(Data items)
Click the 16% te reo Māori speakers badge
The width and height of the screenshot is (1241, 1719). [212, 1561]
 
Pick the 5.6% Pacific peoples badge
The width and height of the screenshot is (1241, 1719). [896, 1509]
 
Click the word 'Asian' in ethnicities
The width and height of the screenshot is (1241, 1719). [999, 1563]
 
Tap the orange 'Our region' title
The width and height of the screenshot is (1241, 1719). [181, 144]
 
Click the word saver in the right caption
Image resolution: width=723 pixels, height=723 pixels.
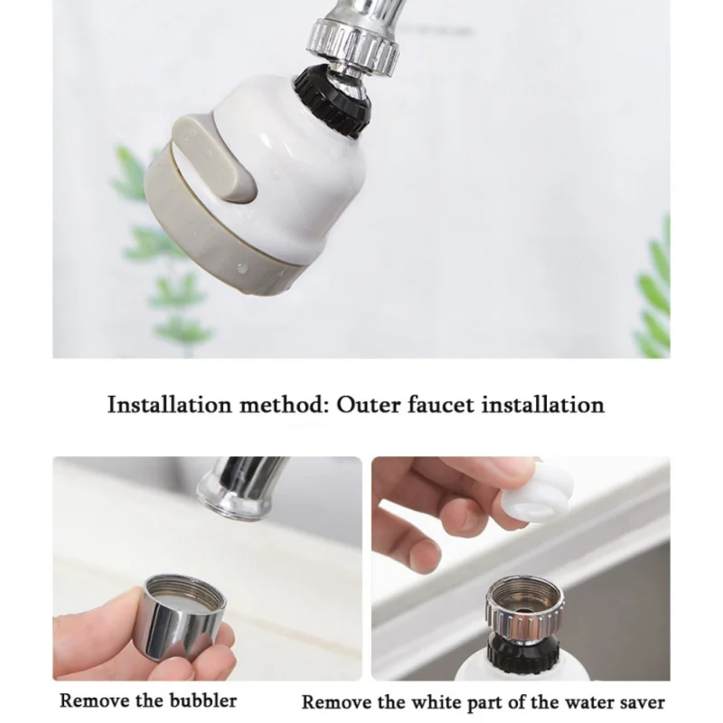pyautogui.click(x=639, y=701)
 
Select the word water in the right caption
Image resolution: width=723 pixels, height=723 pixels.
pyautogui.click(x=585, y=701)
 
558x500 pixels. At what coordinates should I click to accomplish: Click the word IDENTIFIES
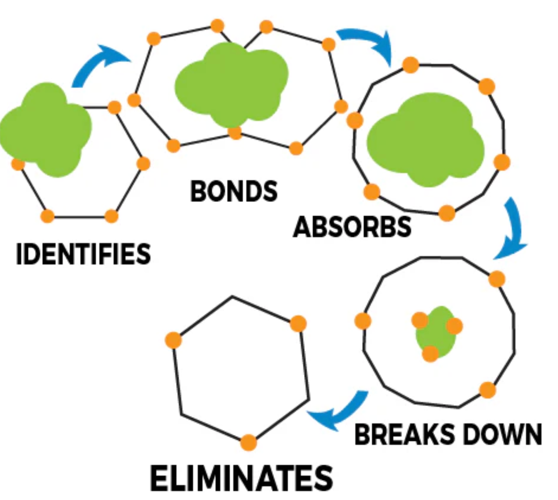[x=83, y=254]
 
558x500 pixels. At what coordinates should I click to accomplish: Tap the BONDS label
[x=234, y=191]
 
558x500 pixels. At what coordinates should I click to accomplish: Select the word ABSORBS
[x=352, y=227]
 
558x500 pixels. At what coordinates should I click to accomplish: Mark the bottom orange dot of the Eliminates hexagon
[x=249, y=442]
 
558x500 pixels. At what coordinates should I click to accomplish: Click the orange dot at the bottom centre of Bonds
[x=235, y=132]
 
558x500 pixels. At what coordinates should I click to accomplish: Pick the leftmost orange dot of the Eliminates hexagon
[x=173, y=340]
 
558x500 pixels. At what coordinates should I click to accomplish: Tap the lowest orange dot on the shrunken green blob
[x=430, y=354]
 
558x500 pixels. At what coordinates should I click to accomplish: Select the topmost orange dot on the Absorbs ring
[x=411, y=65]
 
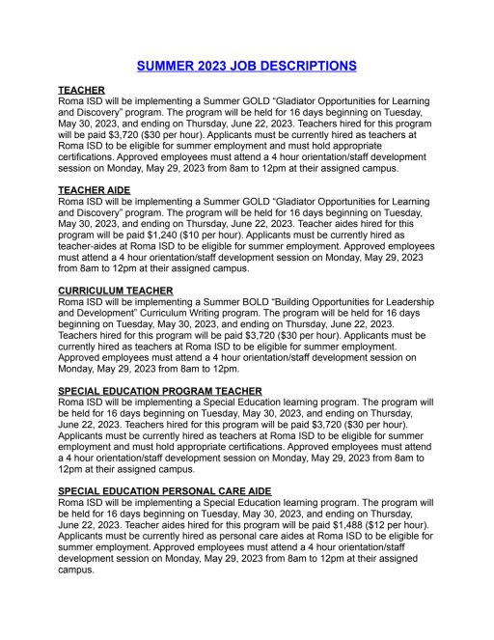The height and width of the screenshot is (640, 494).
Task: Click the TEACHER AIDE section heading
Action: pyautogui.click(x=95, y=189)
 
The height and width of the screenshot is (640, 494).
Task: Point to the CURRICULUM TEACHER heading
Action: pyautogui.click(x=116, y=290)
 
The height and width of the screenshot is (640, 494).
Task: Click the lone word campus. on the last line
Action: pyautogui.click(x=79, y=570)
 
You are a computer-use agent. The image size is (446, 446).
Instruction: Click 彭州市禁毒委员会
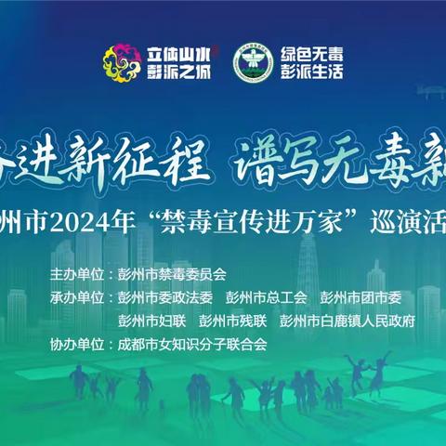pos(173,275)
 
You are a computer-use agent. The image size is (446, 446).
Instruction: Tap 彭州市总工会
pos(268,298)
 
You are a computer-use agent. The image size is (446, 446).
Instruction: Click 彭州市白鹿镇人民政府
pos(347,321)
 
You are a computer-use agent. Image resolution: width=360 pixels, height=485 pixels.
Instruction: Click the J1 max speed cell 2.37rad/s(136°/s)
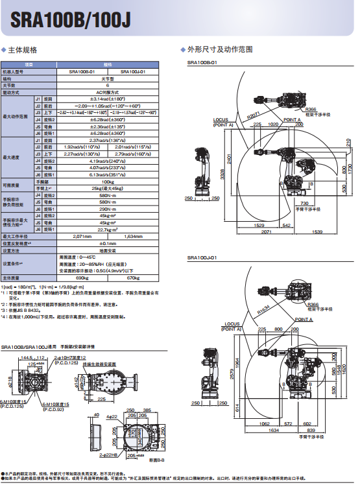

**Exercise description:** Repeat the lines from the start through the line containing "pyautogui.click(x=585, y=701)", with both ends included. Leave the pictures out of your answer.

**Written answer:**
Click the 16% te reo Māori speakers badge
The width and height of the screenshot is (1241, 1719). [212, 1561]
 
Pick the 5.6% Pacific peoples badge
The width and height of the screenshot is (1241, 1719). [896, 1509]
 
Click the word 'Asian' in ethnicities
The width and height of the screenshot is (1241, 1719). [999, 1563]
 
Tap the orange 'Our region' title
The width and height of the screenshot is (1241, 1719). [181, 144]
 
Click the word saver in the right caption
Image resolution: width=723 pixels, height=723 pixels.
pyautogui.click(x=639, y=701)
 
Select the word water in the right caption
Image resolution: width=723 pixels, height=723 pixels.
pyautogui.click(x=585, y=701)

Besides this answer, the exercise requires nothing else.